| What is being asked |
Keeping every character as it is, transcribe the entries below.

····················

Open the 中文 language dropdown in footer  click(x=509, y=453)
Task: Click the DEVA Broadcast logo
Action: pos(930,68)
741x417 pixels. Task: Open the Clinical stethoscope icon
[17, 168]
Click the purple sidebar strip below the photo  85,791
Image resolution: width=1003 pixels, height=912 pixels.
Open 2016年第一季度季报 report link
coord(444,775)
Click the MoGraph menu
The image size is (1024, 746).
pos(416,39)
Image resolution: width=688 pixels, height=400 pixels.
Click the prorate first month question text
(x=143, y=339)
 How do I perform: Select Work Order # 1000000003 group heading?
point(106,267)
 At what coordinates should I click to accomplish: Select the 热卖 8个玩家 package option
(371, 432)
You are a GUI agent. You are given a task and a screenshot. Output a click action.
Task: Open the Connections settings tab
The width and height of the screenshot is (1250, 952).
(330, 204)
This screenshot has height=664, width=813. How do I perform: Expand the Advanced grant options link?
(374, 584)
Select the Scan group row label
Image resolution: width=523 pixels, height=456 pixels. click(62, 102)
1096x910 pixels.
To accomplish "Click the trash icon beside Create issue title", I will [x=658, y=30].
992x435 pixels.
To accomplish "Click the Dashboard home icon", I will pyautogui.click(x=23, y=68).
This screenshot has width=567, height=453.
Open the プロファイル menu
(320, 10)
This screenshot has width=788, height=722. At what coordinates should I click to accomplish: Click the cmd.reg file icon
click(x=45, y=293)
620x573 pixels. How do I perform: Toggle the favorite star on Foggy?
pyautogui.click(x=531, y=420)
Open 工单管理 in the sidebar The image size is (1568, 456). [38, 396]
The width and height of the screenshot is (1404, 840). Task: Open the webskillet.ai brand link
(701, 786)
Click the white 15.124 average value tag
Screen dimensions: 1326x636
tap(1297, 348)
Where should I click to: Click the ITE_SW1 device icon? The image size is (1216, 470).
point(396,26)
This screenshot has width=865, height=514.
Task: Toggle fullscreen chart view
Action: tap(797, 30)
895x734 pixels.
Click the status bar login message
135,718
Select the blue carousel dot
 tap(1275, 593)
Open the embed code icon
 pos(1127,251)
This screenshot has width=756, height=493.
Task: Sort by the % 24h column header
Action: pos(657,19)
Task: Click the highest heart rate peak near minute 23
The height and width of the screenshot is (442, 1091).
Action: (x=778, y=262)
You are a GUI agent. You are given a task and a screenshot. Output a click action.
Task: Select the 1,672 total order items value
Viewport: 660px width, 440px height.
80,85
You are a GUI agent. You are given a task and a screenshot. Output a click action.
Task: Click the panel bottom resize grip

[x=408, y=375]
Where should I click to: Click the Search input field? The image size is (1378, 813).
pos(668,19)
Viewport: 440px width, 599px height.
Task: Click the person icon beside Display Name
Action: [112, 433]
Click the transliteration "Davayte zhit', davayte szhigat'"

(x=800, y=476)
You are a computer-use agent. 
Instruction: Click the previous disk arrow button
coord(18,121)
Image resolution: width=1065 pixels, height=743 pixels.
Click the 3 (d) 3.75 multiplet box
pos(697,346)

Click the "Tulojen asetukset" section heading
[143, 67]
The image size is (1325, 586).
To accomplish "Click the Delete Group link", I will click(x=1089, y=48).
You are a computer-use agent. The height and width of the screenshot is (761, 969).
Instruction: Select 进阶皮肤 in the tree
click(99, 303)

····················

| Exercise result |
Open the 中文 language dropdown in footer  click(x=509, y=453)
Task: Click the DEVA Broadcast logo
Action: pos(930,68)
741x417 pixels. Task: Open the Clinical stethoscope icon
[17, 168]
Click the purple sidebar strip below the photo  85,791
Image resolution: width=1003 pixels, height=912 pixels.
Open 2016年第一季度季报 report link
coord(444,775)
Click the MoGraph menu
The image size is (1024, 746).
pos(416,39)
Image resolution: width=688 pixels, height=400 pixels.
Click the prorate first month question text
(x=143, y=339)
 How do I perform: Select Work Order # 1000000003 group heading?
point(106,267)
 At what coordinates should I click to accomplish: Select the 热卖 8个玩家 package option
(371, 432)
You are a GUI agent. You are given a task and a screenshot. Output a click action.
Task: Open the Connections settings tab
The width and height of the screenshot is (1250, 952).
(330, 204)
This screenshot has height=664, width=813. How do I perform: Expand the Advanced grant options link?
(374, 584)
Select the Scan group row label
Image resolution: width=523 pixels, height=456 pixels. click(62, 102)
1096x910 pixels.
To accomplish "Click the trash icon beside Create issue title", I will [x=658, y=30].
992x435 pixels.
To accomplish "Click the Dashboard home icon", I will pyautogui.click(x=23, y=68).
This screenshot has width=567, height=453.
Open the プロファイル menu
(320, 10)
This screenshot has width=788, height=722. At what coordinates should I click to accomplish: Click the cmd.reg file icon
click(x=45, y=293)
620x573 pixels. How do I perform: Toggle the favorite star on Foggy?
pyautogui.click(x=531, y=420)
Open 工单管理 in the sidebar The image size is (1568, 456). [38, 396]
The width and height of the screenshot is (1404, 840). Task: Open the webskillet.ai brand link
(701, 786)
Click the white 15.124 average value tag
Screen dimensions: 1326x636
tap(1297, 348)
Where should I click to: Click the ITE_SW1 device icon? The image size is (1216, 470).
point(396,26)
This screenshot has width=865, height=514.
Task: Toggle fullscreen chart view
Action: tap(797, 30)
895x734 pixels.
Click the status bar login message
135,718
Select the blue carousel dot
 tap(1275, 593)
Open the embed code icon
 pos(1127,251)
This screenshot has width=756, height=493.
Task: Sort by the % 24h column header
Action: pos(657,19)
Task: Click the highest heart rate peak near minute 23
The height and width of the screenshot is (442, 1091).
Action: (x=778, y=262)
You are a GUI agent. You are given a task and a screenshot. Output a click action.
Task: Select the 1,672 total order items value
Viewport: 660px width, 440px height.
80,85
You are a GUI agent. You are given a task and a screenshot. Output a click action.
Task: Click the panel bottom resize grip

[x=408, y=375]
Where should I click to: Click the Search input field? The image size is (1378, 813).
pos(668,19)
Viewport: 440px width, 599px height.
Task: Click the person icon beside Display Name
Action: [112, 433]
Click the transliteration "Davayte zhit', davayte szhigat'"

(x=800, y=476)
You are a computer-use agent. 
Instruction: Click the previous disk arrow button
coord(18,121)
Image resolution: width=1065 pixels, height=743 pixels.
Click the 3 (d) 3.75 multiplet box
pos(697,346)

Click the "Tulojen asetukset" section heading
[143, 67]
The image size is (1325, 586).
To accomplish "Click the Delete Group link", I will click(x=1089, y=48).
You are a computer-use agent. The height and width of the screenshot is (761, 969).
Instruction: Select 进阶皮肤 in the tree
click(99, 303)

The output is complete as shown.